◆ **TO DO**
Edit the data from the line containing "Viewport: 746px width, 447px height." through the line containing "coord(612,241)" so that "Refresh" becomes "Reload", and leave everything else in those lines unchanged.

◆ **INFORMATION SHOWN**
══════════════════════════════

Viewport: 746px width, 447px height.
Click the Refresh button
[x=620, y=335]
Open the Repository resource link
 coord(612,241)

══════════════════════════════

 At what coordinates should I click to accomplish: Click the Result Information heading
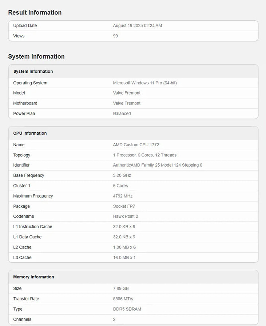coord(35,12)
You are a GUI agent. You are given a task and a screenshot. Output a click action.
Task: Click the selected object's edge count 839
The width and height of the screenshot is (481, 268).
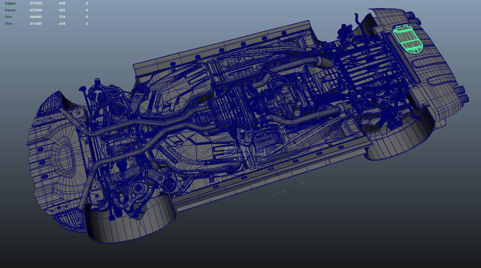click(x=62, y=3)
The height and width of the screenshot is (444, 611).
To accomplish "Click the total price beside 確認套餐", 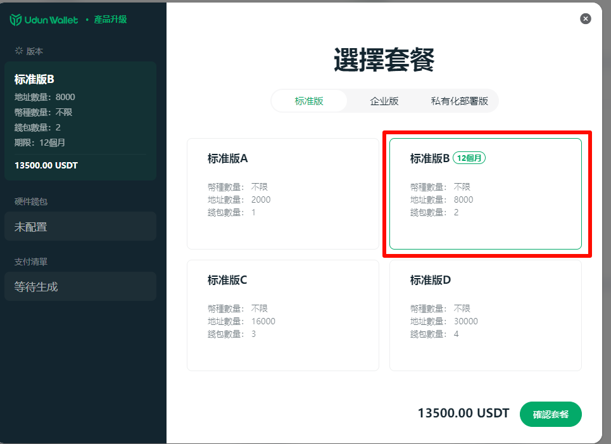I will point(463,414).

══════════════════════════════

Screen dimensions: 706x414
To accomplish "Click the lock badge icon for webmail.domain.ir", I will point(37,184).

══════════════════════════════

◆ **EXPECTED ANSWER**
Viewport: 746px width, 447px height.
Click the Reload button
[x=620, y=335]
Open the Repository resource link
 coord(612,241)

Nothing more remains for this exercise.